If Microsoft starts supporting RSS (Really Simple Syndication) as a native feature of the new Internet Explorer 7.0 this year, RSS feeds will become even more popular than they already are.
Which RSS readers will people use to read all of the constantly updated bulletins? And, more importantly, which one should your company pick?
I reported in this space last week that Microsoft had announced it would release an updated browser with full RSS support before the end of 2005. That means IE will automatically detect blogs and other Web sites that offer content as RSS feeds. One or more icons will then appear on IE’s toolbar, making it easy for users to subscribe to regular updates. The competing Firefox browser has had a feature similar to this since November, 2004.
The best reading experience for RSS, however, is not in a browser itself but in an application specially designed for the wide variety of RSS content.
Let’s look at your choices.
Dozens Of RSS Readers Beckon To You
Although only a small minority of Internet users have ever subscribed to an RSS feed, the number of blogs out there now is reportedly more than 10 million worldwide.

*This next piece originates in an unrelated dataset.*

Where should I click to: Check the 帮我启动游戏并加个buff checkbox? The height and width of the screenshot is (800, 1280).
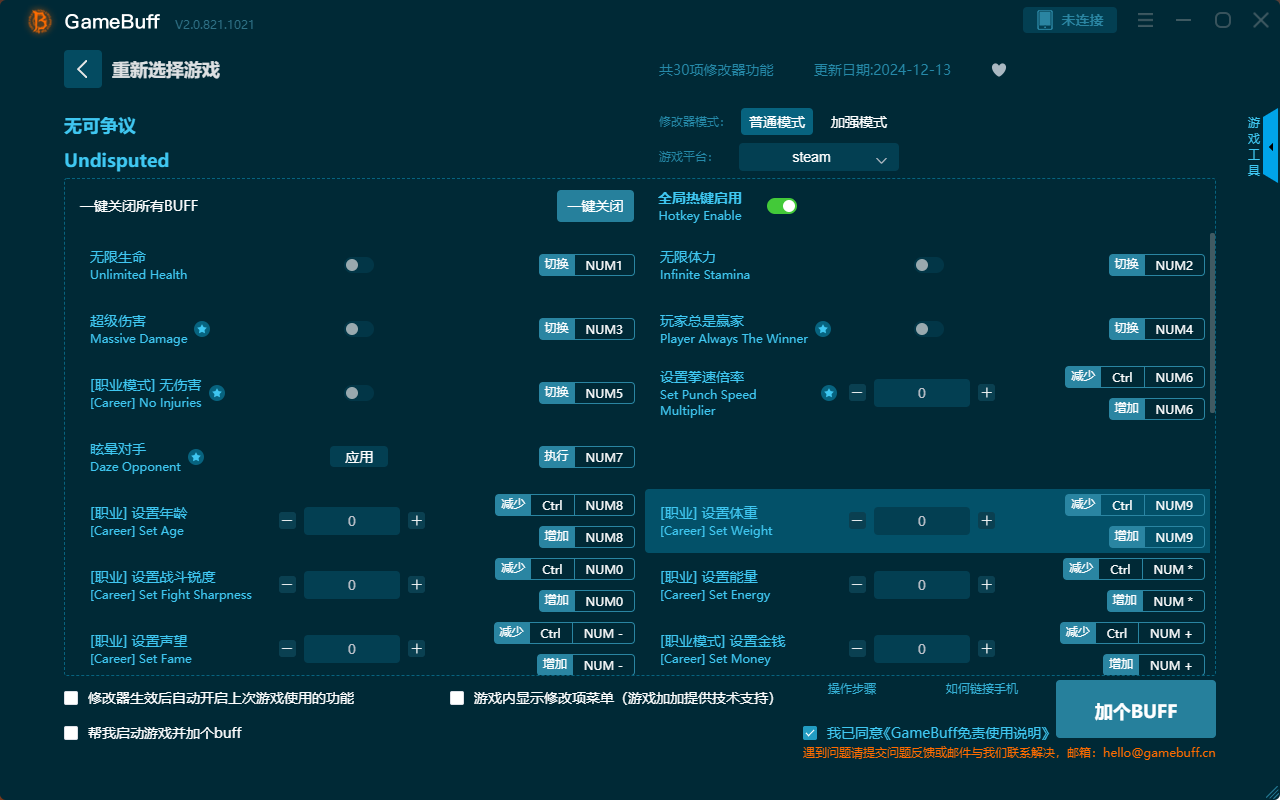71,733
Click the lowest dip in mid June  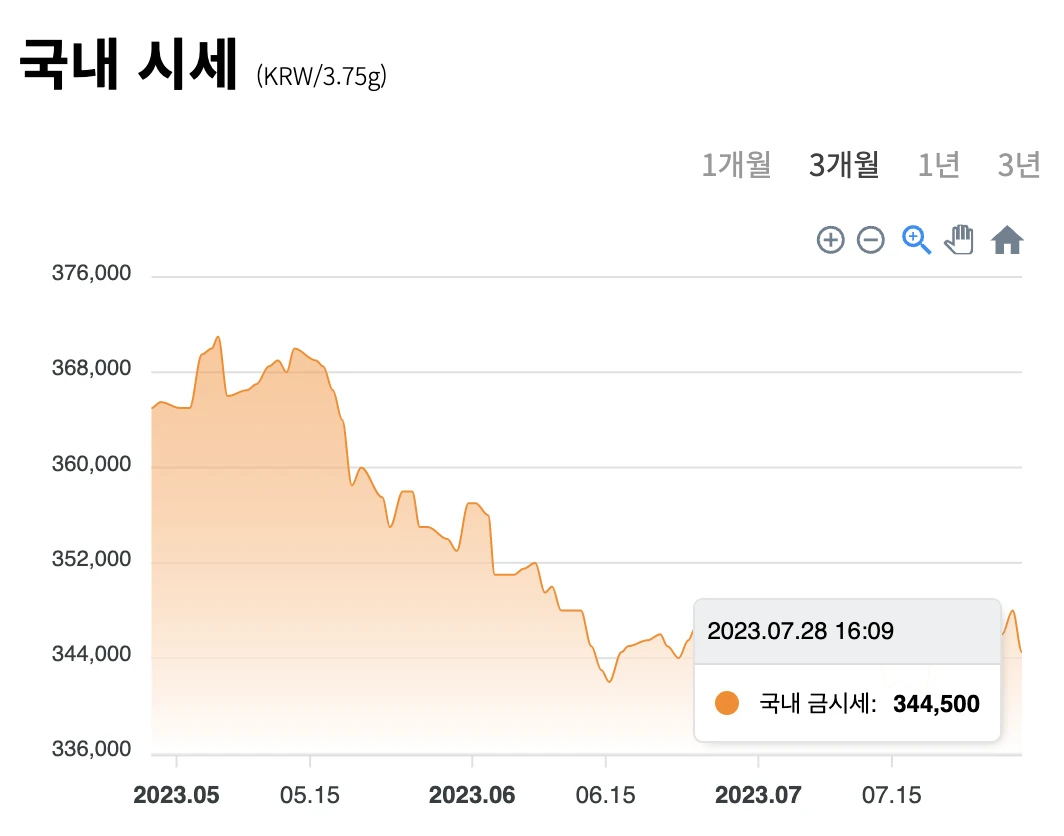point(609,680)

RSS adoption is growing rapidly as a result. Because RSS is, well, really simple, everybody and his brother seems to have written an RSS reader (also called an aggregator) and is vying for your attention.
Wikipedia, a free online encyclopedia, links to more than 130 different RSS readers in its list of news aggregators. This includes applications — a number of which are free — designed for Windows, Macs, Unix, and cross-platform use.
Very few companies, obviously, are going to install and try out all of those programs to choose the one that works best. So it’s necessary to narrow the field, perhaps evaluating only the most popular software. When you start researching this market, however, you find it’s tremendously difficult to get accurate and up-to-date figures on how many people are using each RSS reader.
Growing Like Weeds
To get the latest numbers, I turned to Eric Lunt, the cofounder and CTO of FeedBurner.com. His service, which offers both free and paid accounts, currently manages technical stuff for more than 70,000 RSS feeds. This includes everything from a personal blogger, whose feed is followed only by a handful of family members, to the giant BoingBoing tech blog, which claims more than 600,000 RSS subscribers.
Lunt extracted for me a set of figures showing how many RSS readers are pulling updates from FeedBurner’s 1,000 largest-circulation feeds, which he says is a good representation. The tables below, compiled on June 29, show the results. (The three product names that are followed by an asterisk [*] are online services, which differ somewhat from client-based applications, as I’ll describe later.)
Table 1: Top 20 RSS Readers of FeedBurner-Served Feeds
Holy cow! It looks like My Yahoo, a personalized page where members of Yahoo.com can select RSS feeds, gets more action (59.02%) than all the other Top 20 aggregators combined.
Not so fast, Lunt says. “We have a few very, very popular feeds at the top of the list — things that show up by default on a new My Yahoo page, for example. So these results are skewed somewhat by these popular feeds,” he adds.
It’s much more interesting to look at the Top 20 list with these 10 default feeds removed. Table 2 shows the leaders of today’s RSS aggregator market are a lot closer together than it first appeared.
Table 2: Top 20 RSS Readers (excluding 10 most popular feeds)
The second table shows a market that’s still highly fragmented. Seventeen different aggregators have more than 1% of the current user base. (NewsGator purchased FeedDemon in May, giving those two products and NewsGator’s Outlook Edition a combined 9.33% reach).
[Note: Bloglines and NewsGator Online count all subscribers who have ever signed up, whereas My Yahoo counts only “active” subscribers who’ve logged in within the past 30 days. For more on this, see my July 12, 2005, column.]
“The market becomes more and more fragmented every time we measure it, which indicates that we’re still very much on the innovation upswing,” Lunt says.
That’s apparent in the varied nature of the applications on the list.
Among the client-based aggregators, which must first be installed on a personal computer to work, the range of programs included is extremely wide. On the one hand, you have Firefox Live Bookmarks, which is an RSS feature built into a browser, while on the other you have iTunes and iPodder, which are optimized to download audio “podcasts.”
Furthermore, iTunes 4.9 — the first version to natively support podcasts — was released as recently as June 28, only one day before the above figures were compiled. In less than 24 hours, iTunes zoomed from nothing to 9.53% of all RSS downloads shown in Table 2, above. “We have never seen such rapid adoption of a client,” Lunt notes with a hint of wonder.
Unique Advantages
Even more interesting than client-based aggregators are the Web-based, online RSS readers in the tables. If you read your list of RSS feeds from a desktop computer one day and from a laptop the next, the easiest way to keep your feeds synchronized on the two machines is to read your news online. You sign up for an account, probably for free, and you see the same updated list of your feeds every time you browse to your preferred service.
That means you’ll be choosing from what Lunt calls “the top online aggregators… My Yahoo, Bloglines, and NewsGator Online.”